Jung Woo could see that some adjustment was required for the company to gain a real foothold in the Indonesian market if it was to be more than a bit player. Daimler is renowned for its premium quality vehicles, but Jung Woo was convinced it needed something more.


“Looking at future opportunities, because of a population of over 260 million with a very young average age, the truck and bus market will grow significantly,” predicts Jung Woo.

“So we focused on three things – we had to show that we invest for the future in Indonesia, so we set up a local production facility for new trucks. The next decision was the right products for the country.

Maybe in the future, when the Indonesian economy grows further, they can afford premium trucks. Nevertheless, we focused on the right product for the majority of customers here – our new Axor truck, which is durable, strong, and priced economically.

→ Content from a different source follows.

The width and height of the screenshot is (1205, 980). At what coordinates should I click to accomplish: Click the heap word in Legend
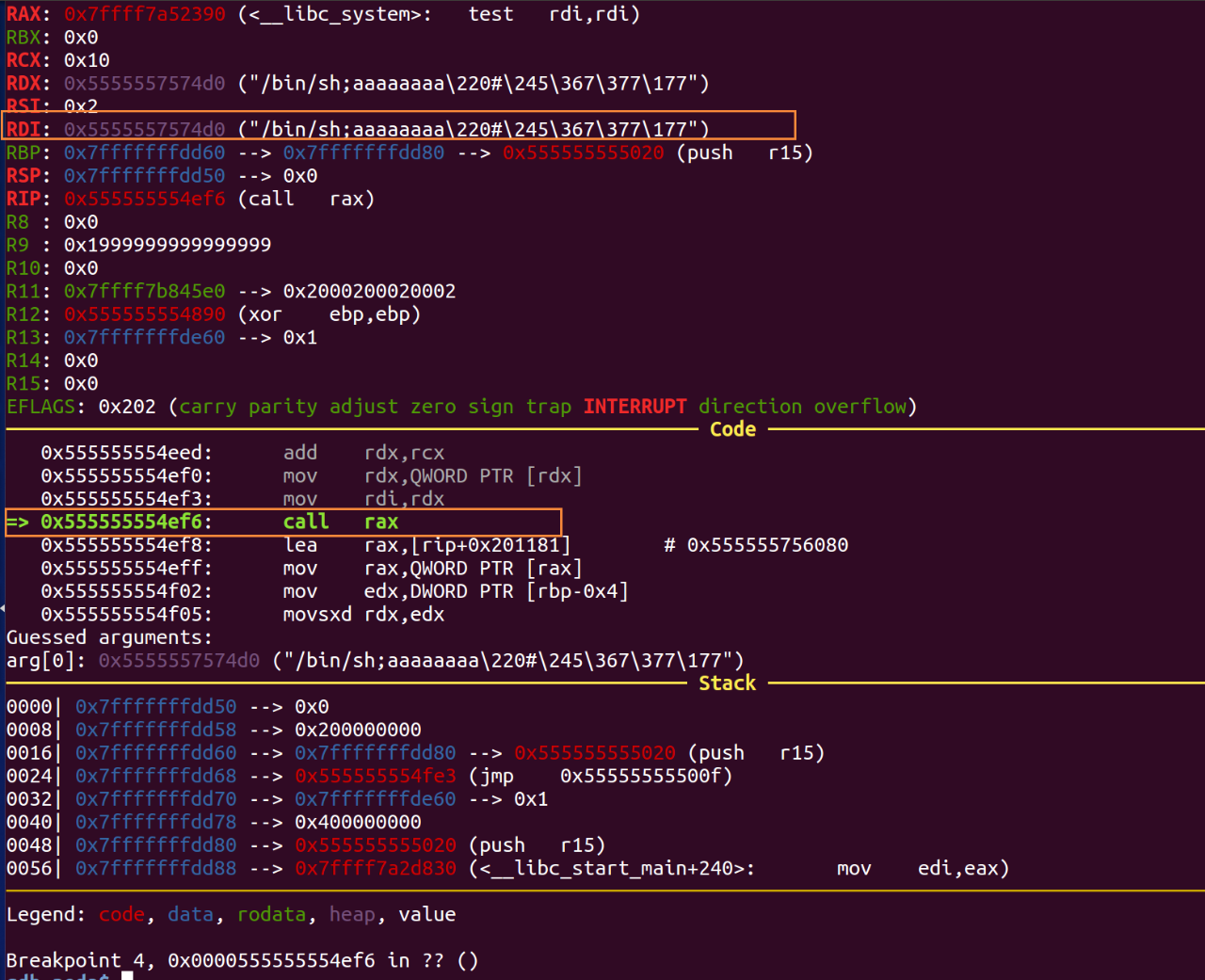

You can only find Axor trucks in Indonesia because it’s a local brand we made specially for this market, and that is why we are growing our market share very quickly. We have already quadrupled our market share in the past three years.

“At the same time, COVID-19 is affecting us very badly,” Jung Woo says. “Not only us, but retailers and our end customers as well. We have to survive this COVID-19 situation together with our business partners. If one part goes down now it will take more time to revive or ramp up our sales after the situation, and to find another partner.

“Nevertheless, we also need to show our social responsibility towards the people related to our business. Recently, our manufacturing company Daimler Commercial Vehicles Manufacturing Indonesia, together with our other entity for passenger cars, provided protection kits to medical personnel at one of our local hospitals. Daimler Commercial Vehicles Indonesia also provided staple food and masks to bus and truck drivers in Indonesia so that they can survive the pandemic and keep Indonesia moving.”

Armed with the right local product for the market, Jung Woo is focusing on appropriate infrastructure and partnerships to elevate Daimler’s market position. With eyes now on the broad market, Daimler needs more retail partners to handle the support and service needs for trucks and buses – critical, says Jung Woo, for its customers’ businesses.

“That is why we are focusing on network development,” he points out. “As a result, we have doubled the network in the past three years, and are planning to add even more network partners in the future.”

With more than 300 people in the trucks and buses division, Jung Woo is changing the company’s culture from a European model to one more suited to local conditions.

“This is a 180-degree change we are pursuing to make it more flexible and agile – not so hierarchical but more responsibility to employees. Everything starts and ends with people.

I’m not only responsible for these people but also their families and our customers. We’re influenced by our people and dealers. Everything around me shows that what we’re doing here is really contributing to the society and to the people.

So that makes me happy and that’s why I come to the office every day with passion. “I’m still fascinated by this auto industry, how it changes our lives and how much value it adds to our lives. That’s why I like it so much.”